Between 1499 and 1502, Vespucci made at least two voyages to South America at the invitation of the king of Portugal, and upon returning home, published two accounts of his travels. His writings were widely circulated in Europe, and in 1507, the German cartographer, Martin Waldseemüller, assigned Amerigo's name to the newly discovered land mass. Subsequent cartographers followed suit, and the continent became known as North and South America.
Early Italian Visitors
The first Italian to actually pass through New York Harbor was another explorer named Giovanni da Verrazzano, whose exploration of the east coast of America in 1524 was financed by the King of France. Although his recordings of the contours of the coastline were far from accurate, he did provide mapmakers with some basic information for the earliest maps of the region.
Verrazzano's contributions to the exploration of North and South America have been underrated by history, and it's only in recent years that his achievements have been acknowledged. His name, with a slightly altered spelling, adorns the Verrazano bridge.
Another Italian, Dr Filippo Mazzei, arrived in Virginia in 1773 with a group of his countrymen to begin cultivating Mediterranean fruits, including olives and grapes. Eventually he opened a commercial vineyard with his neighbor, Thomas Jefferson. Some historians credit Mazzei with contributing ideas and phrases to the Declaration of Independence.
Opening the Floodgates
Although there was a trickling of Italian immigration to America throughout the 1800s, it wasn't until 1880 that they began arriving in large numbers. While many came from the rural south, a significant number were from the northern regions. They were escaping the poor economic conditions that followed Italian unification in 1861. Many were forced to find employment in manual labor and live in slum-like tenements. “Little Italy” communities sustained them during these harsh early years, when anti-immigrant sentiment ran high among the more established Americans.
Approximately two million Italians immigrated to America from 1900 to 1914. World War I put a temporary stop to this influx, but the flow began again after peace was declared. By 1978, the total number of Italians immigrating to the United States reached 5.3 million. About 25% of these eventually returned home, but the majority stayed on to contribute immensely to American life and culture. In that process, they evolved into a unique cultural entity that goes by the label “Italian-Americans”.

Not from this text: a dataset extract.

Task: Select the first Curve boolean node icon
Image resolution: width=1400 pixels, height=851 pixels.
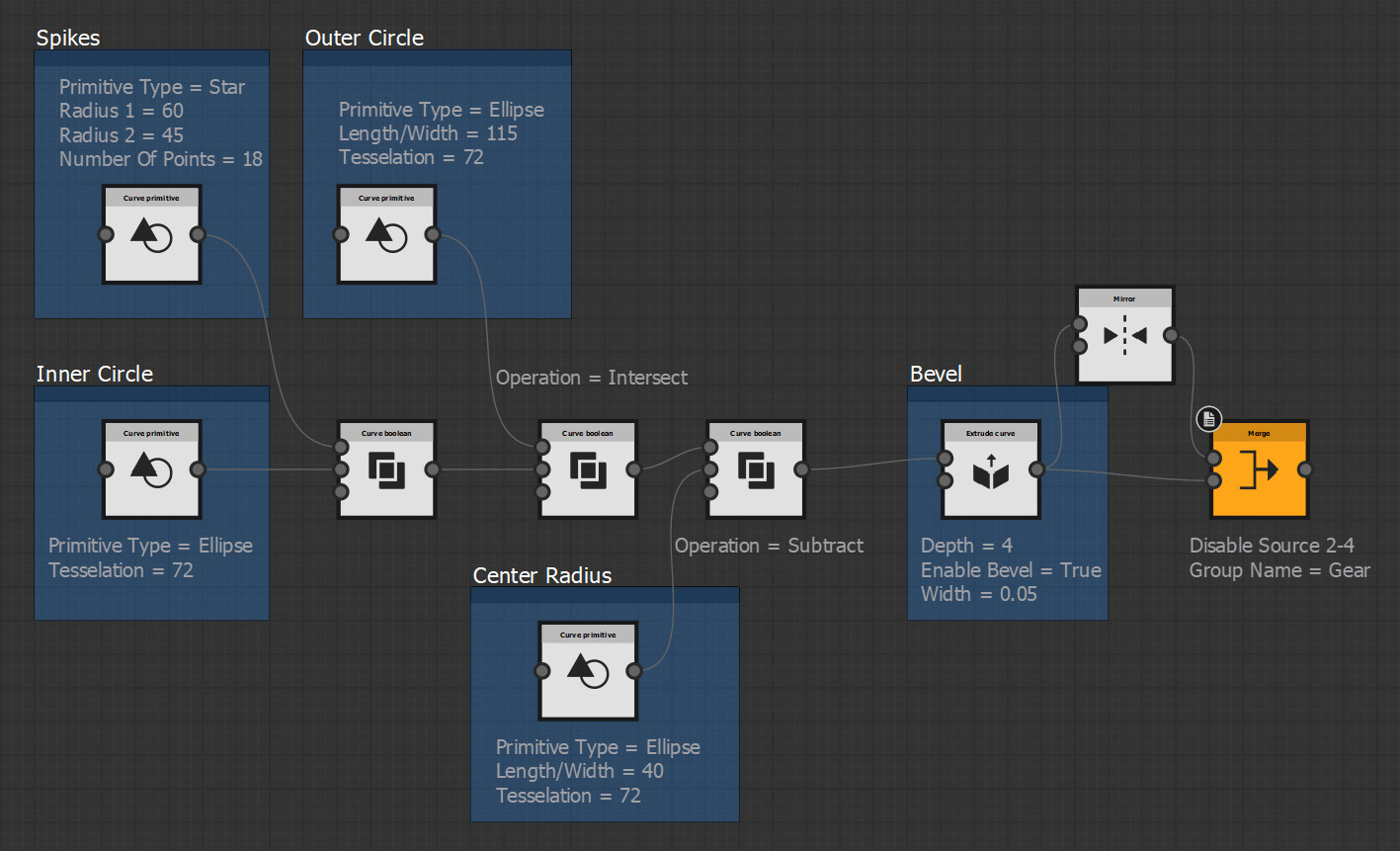Action: [x=386, y=470]
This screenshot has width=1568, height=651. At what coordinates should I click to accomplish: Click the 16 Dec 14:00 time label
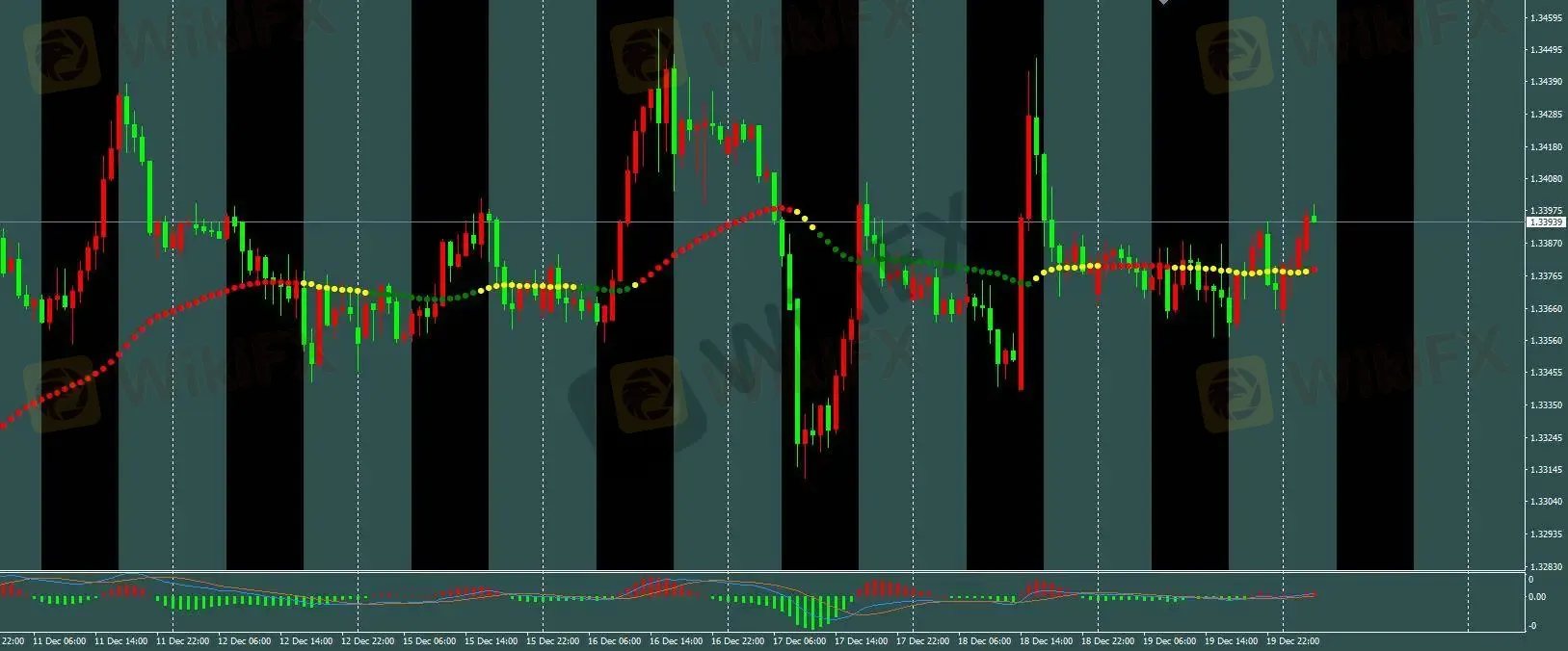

An Italian-American can be defined as a person who was born in Italy, or had one or more ancestors who were born in Italy. In the 2004 US census, the number of Italian-Americans was recorded as 17,829,184.
The highest concentrations of Italian-Americans were in the north-eastern states, which was the preferred destination of many Italians at the height of Italian immigration to America. The most popular cities were Boston, New York, New Jersey, Philadelphia, Pittsburgh, and Rhode Island. Italians also ventured further afield to San Francisco, San Diego and Miami.
The most visible evidence of Italian immigration to America is the enduring Little Italy neighborhoods, where you'll find a wealth of Italian restaurants and bakeries, and where festivals from the 'old country' are still celebrated today.